(What to work on)
Nothing in the records should change; write them all out again.

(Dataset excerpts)
┄┄┄┄┄┄

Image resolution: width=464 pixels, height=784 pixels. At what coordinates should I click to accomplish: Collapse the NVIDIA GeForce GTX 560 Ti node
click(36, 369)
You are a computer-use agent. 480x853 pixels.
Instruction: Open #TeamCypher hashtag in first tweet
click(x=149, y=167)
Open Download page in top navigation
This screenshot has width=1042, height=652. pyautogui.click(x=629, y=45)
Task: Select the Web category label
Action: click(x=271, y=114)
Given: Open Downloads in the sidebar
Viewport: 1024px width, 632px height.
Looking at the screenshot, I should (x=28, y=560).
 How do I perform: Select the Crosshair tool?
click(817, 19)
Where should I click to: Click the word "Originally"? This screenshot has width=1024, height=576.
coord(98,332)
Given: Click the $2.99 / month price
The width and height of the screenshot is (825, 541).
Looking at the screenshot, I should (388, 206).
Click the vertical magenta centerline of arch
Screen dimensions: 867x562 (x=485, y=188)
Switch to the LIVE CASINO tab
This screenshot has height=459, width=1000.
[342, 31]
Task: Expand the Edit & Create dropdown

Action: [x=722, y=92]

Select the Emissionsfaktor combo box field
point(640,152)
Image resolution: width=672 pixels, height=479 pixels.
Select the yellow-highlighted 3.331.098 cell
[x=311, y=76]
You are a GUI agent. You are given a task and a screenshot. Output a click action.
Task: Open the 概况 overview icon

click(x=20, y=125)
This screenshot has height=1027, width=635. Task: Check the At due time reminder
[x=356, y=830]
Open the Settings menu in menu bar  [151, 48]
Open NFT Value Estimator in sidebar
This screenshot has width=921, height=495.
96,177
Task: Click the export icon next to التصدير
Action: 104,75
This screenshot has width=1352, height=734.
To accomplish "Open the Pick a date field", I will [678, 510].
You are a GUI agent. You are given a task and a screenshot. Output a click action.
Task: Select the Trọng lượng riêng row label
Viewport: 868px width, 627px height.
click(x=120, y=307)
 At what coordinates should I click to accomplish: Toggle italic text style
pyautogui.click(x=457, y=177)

┄┄┄┄┄┄

(Your response)
Image resolution: width=464 pixels, height=784 pixels. At what coordinates should I click to accomplish: Collapse the NVIDIA GeForce GTX 560 Ti node
click(36, 369)
You are a computer-use agent. 480x853 pixels.
Instruction: Open #TeamCypher hashtag in first tweet
click(x=149, y=167)
Open Download page in top navigation
This screenshot has width=1042, height=652. pyautogui.click(x=629, y=45)
Task: Select the Web category label
Action: click(x=271, y=114)
Given: Open Downloads in the sidebar
Viewport: 1024px width, 632px height.
Looking at the screenshot, I should (x=28, y=560).
 How do I perform: Select the Crosshair tool?
click(817, 19)
Where should I click to: Click the word "Originally"? This screenshot has width=1024, height=576.
coord(98,332)
Given: Click the $2.99 / month price
The width and height of the screenshot is (825, 541).
Looking at the screenshot, I should (388, 206).
Click the vertical magenta centerline of arch
Screen dimensions: 867x562 (x=485, y=188)
Switch to the LIVE CASINO tab
This screenshot has height=459, width=1000.
[342, 31]
Task: Expand the Edit & Create dropdown

Action: [x=722, y=92]

Select the Emissionsfaktor combo box field
point(640,152)
Image resolution: width=672 pixels, height=479 pixels.
Select the yellow-highlighted 3.331.098 cell
[x=311, y=76]
You are a GUI agent. You are given a task and a screenshot. Output a click action.
Task: Open the 概况 overview icon

click(x=20, y=125)
This screenshot has height=1027, width=635. Task: Check the At due time reminder
[x=356, y=830]
Open the Settings menu in menu bar  [151, 48]
Open NFT Value Estimator in sidebar
This screenshot has width=921, height=495.
96,177
Task: Click the export icon next to التصدير
Action: 104,75
This screenshot has width=1352, height=734.
To accomplish "Open the Pick a date field", I will [678, 510].
You are a GUI agent. You are given a task and a screenshot. Output a click action.
Task: Select the Trọng lượng riêng row label
Viewport: 868px width, 627px height.
click(x=120, y=307)
 At what coordinates should I click to accomplish: Toggle italic text style
pyautogui.click(x=457, y=177)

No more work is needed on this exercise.